* Required action: Return only the lines from the one containing "has width=541, height=441." to the end of the entries below, exactly as written, both ends included.

Segment Start: Data supplied

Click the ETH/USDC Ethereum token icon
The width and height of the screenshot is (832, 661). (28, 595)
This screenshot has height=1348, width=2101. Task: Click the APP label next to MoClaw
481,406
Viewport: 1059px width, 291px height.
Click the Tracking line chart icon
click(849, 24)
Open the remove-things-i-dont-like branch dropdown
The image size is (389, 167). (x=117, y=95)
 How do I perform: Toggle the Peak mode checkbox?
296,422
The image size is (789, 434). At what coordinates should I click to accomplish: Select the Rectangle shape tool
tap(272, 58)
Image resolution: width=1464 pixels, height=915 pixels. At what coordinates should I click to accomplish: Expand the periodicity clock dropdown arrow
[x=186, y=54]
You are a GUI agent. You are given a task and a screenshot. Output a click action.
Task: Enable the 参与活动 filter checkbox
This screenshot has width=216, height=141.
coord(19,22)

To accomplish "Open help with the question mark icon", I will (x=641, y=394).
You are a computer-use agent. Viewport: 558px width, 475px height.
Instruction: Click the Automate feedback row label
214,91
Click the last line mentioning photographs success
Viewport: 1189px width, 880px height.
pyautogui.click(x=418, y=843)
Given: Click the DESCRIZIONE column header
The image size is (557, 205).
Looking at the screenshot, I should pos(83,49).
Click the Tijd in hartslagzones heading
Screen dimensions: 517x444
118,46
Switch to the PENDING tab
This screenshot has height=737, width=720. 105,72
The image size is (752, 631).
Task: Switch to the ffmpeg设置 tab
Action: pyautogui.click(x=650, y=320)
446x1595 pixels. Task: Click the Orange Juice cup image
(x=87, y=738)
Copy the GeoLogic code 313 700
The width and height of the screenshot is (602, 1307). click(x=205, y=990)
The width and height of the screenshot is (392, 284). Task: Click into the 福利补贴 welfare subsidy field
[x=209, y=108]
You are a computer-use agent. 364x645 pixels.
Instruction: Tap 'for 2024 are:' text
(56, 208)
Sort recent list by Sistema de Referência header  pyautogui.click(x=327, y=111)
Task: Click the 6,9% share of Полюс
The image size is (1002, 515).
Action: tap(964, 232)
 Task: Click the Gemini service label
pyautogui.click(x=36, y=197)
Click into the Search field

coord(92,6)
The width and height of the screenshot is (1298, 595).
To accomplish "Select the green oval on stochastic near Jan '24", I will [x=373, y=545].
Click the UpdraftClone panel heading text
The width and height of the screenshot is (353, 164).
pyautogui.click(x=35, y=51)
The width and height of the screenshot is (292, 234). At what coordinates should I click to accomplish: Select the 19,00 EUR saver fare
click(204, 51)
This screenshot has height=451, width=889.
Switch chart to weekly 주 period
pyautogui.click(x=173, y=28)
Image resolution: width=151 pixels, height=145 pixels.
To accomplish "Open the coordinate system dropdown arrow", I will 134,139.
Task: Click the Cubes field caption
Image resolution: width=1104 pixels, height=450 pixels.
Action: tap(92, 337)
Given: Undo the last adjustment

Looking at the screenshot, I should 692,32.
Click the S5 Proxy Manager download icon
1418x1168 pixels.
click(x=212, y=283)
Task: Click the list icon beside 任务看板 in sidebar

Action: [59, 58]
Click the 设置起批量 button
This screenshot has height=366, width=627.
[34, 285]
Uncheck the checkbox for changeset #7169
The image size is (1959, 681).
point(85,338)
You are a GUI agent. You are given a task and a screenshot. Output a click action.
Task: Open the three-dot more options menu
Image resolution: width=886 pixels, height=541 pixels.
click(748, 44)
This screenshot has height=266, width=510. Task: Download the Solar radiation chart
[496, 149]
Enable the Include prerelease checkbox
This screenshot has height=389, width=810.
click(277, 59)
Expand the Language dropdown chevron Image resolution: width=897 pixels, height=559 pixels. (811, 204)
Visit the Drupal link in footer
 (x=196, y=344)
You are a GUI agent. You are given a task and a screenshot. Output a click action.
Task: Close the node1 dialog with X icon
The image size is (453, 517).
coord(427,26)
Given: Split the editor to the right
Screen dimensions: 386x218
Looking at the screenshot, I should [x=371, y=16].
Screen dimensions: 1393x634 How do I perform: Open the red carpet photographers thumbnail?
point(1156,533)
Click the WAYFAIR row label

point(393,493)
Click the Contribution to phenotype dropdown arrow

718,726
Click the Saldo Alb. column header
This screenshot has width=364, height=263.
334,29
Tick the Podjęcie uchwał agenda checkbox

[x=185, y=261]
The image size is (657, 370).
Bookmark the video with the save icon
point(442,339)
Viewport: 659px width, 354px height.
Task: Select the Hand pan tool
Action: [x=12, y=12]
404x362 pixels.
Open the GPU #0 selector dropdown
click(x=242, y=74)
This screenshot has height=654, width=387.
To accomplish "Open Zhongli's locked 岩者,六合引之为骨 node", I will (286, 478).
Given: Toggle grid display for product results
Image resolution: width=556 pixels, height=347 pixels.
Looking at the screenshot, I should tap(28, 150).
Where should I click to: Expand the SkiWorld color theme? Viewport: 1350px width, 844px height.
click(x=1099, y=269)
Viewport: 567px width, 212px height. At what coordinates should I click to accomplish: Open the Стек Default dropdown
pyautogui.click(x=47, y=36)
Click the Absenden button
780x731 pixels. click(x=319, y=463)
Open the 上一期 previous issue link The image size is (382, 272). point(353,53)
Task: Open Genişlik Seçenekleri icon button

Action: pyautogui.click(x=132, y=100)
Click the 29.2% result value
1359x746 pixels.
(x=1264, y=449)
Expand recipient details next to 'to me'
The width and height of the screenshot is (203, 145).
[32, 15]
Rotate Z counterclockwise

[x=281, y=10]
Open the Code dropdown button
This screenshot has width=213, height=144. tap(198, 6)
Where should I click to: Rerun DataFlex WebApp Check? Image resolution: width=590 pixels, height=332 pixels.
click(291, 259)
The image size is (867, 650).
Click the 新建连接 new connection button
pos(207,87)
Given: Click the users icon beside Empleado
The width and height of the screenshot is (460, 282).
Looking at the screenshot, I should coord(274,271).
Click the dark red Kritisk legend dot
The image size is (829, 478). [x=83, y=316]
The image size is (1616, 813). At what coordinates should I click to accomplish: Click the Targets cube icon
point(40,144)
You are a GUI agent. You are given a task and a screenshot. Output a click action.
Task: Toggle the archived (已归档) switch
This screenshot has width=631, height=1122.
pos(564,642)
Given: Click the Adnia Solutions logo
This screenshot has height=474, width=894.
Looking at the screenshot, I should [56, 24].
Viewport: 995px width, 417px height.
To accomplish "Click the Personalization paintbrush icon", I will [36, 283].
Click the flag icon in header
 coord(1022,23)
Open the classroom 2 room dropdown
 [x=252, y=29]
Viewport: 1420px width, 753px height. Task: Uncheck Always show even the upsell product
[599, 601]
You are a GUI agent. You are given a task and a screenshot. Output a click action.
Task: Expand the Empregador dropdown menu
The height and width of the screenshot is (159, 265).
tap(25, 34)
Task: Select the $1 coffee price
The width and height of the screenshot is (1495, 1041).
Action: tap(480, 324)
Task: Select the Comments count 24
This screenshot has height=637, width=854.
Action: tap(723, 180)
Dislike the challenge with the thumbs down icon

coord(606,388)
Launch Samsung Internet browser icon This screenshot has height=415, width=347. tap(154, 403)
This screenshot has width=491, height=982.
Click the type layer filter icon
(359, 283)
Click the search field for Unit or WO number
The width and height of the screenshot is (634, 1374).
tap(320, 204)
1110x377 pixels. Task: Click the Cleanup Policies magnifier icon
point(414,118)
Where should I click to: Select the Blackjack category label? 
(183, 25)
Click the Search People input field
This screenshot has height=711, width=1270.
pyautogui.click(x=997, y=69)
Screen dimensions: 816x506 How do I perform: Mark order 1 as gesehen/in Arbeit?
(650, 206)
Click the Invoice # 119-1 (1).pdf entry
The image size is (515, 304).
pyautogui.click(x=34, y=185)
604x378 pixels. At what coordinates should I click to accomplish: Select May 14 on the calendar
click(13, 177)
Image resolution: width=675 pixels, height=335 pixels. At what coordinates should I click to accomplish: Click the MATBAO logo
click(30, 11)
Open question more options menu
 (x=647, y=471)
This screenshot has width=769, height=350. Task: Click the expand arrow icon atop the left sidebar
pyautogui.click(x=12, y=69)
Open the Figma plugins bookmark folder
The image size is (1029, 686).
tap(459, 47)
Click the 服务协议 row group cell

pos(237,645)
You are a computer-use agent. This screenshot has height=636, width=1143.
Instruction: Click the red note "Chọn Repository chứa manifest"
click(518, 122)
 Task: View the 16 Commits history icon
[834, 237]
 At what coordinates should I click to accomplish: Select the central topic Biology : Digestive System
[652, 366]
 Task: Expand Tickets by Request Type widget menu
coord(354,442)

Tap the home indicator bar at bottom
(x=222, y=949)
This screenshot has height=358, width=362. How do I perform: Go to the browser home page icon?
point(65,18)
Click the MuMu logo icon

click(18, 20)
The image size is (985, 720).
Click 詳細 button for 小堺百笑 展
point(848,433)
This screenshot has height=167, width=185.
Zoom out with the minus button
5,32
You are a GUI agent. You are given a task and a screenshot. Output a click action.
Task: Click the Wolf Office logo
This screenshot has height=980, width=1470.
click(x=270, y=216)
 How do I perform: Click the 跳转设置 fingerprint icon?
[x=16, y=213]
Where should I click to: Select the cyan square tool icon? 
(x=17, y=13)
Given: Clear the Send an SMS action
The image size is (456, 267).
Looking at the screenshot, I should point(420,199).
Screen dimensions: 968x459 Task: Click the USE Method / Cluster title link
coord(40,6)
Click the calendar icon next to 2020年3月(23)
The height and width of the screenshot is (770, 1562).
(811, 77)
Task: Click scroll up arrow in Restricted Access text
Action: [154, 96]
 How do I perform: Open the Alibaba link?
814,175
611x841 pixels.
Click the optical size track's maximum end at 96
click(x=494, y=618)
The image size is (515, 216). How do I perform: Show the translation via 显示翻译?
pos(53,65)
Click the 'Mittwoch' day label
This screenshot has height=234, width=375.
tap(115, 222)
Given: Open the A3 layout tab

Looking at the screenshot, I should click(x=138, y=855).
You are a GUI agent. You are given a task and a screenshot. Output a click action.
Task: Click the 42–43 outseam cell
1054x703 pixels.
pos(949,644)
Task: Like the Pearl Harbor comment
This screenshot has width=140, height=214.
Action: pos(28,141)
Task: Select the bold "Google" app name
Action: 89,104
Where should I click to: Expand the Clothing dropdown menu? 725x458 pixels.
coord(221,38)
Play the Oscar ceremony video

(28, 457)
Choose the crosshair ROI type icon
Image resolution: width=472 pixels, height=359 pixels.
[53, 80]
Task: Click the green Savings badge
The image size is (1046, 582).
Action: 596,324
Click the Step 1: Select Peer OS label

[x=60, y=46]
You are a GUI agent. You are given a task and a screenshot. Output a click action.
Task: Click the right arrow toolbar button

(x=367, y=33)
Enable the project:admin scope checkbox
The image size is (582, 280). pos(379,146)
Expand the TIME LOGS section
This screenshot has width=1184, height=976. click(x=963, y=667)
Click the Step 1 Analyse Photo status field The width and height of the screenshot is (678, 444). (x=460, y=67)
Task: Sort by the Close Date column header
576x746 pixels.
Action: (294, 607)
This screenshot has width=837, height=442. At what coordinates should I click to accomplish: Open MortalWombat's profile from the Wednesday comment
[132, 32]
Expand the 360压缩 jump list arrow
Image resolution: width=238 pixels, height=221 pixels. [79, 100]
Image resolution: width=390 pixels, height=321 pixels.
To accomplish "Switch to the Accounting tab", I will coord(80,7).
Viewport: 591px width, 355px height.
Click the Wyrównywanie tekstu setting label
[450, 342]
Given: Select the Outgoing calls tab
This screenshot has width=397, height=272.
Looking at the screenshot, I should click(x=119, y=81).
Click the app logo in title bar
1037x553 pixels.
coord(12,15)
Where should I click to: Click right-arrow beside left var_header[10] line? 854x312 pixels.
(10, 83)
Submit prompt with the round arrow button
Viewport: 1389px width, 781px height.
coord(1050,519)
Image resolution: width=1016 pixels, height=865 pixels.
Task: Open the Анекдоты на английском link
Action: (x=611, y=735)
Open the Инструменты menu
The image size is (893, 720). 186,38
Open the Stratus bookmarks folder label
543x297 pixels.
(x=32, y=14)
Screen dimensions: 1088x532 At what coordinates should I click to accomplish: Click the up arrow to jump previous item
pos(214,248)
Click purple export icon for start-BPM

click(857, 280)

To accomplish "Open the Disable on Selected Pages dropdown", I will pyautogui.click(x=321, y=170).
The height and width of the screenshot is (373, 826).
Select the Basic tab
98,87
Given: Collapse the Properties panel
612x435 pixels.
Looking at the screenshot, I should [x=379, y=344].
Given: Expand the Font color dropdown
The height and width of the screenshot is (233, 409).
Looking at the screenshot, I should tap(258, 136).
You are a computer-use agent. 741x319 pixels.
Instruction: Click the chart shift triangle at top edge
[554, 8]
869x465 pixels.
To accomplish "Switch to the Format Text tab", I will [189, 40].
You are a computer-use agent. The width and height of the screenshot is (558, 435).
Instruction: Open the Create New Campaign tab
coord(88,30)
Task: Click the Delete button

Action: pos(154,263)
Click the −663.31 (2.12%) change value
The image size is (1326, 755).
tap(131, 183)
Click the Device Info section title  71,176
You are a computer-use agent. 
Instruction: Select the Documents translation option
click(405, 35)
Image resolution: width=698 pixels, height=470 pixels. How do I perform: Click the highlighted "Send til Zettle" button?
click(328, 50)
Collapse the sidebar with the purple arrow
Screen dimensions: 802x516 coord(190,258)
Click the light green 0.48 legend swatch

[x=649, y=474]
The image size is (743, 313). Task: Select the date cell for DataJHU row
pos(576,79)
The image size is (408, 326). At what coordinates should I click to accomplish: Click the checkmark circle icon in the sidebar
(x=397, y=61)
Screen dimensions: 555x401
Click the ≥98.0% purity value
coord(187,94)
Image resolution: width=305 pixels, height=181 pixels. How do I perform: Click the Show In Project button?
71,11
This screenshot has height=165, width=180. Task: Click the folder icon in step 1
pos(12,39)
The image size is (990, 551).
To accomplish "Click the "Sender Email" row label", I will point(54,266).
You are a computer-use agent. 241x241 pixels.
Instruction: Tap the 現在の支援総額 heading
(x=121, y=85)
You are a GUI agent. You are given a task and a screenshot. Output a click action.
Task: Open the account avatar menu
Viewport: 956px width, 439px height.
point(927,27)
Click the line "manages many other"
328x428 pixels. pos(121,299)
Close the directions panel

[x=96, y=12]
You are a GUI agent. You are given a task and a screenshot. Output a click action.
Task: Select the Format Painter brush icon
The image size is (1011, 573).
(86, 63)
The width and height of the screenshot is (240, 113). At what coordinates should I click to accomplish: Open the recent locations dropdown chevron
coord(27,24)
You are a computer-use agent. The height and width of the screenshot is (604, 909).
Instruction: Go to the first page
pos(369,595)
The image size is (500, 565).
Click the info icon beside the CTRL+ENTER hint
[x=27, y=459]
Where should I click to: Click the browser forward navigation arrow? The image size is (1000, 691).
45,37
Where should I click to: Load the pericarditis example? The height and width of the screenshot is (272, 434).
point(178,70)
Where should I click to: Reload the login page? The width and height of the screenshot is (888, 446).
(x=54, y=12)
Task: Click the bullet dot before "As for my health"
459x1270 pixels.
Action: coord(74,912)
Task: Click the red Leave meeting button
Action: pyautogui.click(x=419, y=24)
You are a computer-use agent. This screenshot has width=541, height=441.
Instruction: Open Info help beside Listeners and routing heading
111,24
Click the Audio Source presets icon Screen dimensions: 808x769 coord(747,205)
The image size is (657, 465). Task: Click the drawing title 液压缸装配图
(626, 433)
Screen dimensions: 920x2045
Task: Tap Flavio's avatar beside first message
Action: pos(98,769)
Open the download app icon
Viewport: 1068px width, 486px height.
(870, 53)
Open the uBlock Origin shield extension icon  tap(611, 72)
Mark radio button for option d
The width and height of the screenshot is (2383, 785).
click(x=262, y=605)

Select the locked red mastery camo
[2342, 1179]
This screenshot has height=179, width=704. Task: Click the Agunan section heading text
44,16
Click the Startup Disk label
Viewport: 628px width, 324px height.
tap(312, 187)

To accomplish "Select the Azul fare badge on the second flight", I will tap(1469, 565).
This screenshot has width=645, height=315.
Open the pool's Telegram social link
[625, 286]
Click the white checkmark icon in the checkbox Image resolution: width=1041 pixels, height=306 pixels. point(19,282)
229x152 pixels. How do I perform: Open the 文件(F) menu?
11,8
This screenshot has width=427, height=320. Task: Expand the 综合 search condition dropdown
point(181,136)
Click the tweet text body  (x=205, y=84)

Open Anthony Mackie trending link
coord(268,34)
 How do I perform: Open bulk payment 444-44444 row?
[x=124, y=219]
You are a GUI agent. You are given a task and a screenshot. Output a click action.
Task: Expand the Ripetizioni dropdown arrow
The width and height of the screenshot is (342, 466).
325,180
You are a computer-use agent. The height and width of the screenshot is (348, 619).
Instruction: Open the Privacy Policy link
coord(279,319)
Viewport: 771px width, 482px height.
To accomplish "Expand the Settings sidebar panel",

Segment End: Data supplied

* Finished task:
You are a computer-use agent. This screenshot has width=541, height=441.
Instruction: Open Info help beside Listeners and routing heading
111,24
Click the Audio Source presets icon Screen dimensions: 808x769 coord(747,205)
The image size is (657, 465). Task: Click the drawing title 液压缸装配图
(626, 433)
Screen dimensions: 920x2045
Task: Tap Flavio's avatar beside first message
Action: pos(98,769)
Open the download app icon
Viewport: 1068px width, 486px height.
(870, 53)
Open the uBlock Origin shield extension icon  tap(611, 72)
Mark radio button for option d
The width and height of the screenshot is (2383, 785).
click(x=262, y=605)

Select the locked red mastery camo
[2342, 1179]
This screenshot has height=179, width=704. Task: Click the Agunan section heading text
44,16
Click the Startup Disk label
Viewport: 628px width, 324px height.
tap(312, 187)

To accomplish "Select the Azul fare badge on the second flight", I will tap(1469, 565).
This screenshot has width=645, height=315.
Open the pool's Telegram social link
[625, 286]
Click the white checkmark icon in the checkbox Image resolution: width=1041 pixels, height=306 pixels. point(19,282)
229x152 pixels. How do I perform: Open the 文件(F) menu?
11,8
This screenshot has width=427, height=320. Task: Expand the 综合 search condition dropdown
point(181,136)
Click the tweet text body  (x=205, y=84)

Open Anthony Mackie trending link
coord(268,34)
 How do I perform: Open bulk payment 444-44444 row?
[x=124, y=219]
You are a GUI agent. You are given a task and a screenshot. Output a click action.
Task: Expand the Ripetizioni dropdown arrow
The width and height of the screenshot is (342, 466).
325,180
You are a computer-use agent. The height and width of the screenshot is (348, 619).
Instruction: Open the Privacy Policy link
coord(279,319)
Viewport: 771px width, 482px height.
To accomplish "Expand the Settings sidebar panel",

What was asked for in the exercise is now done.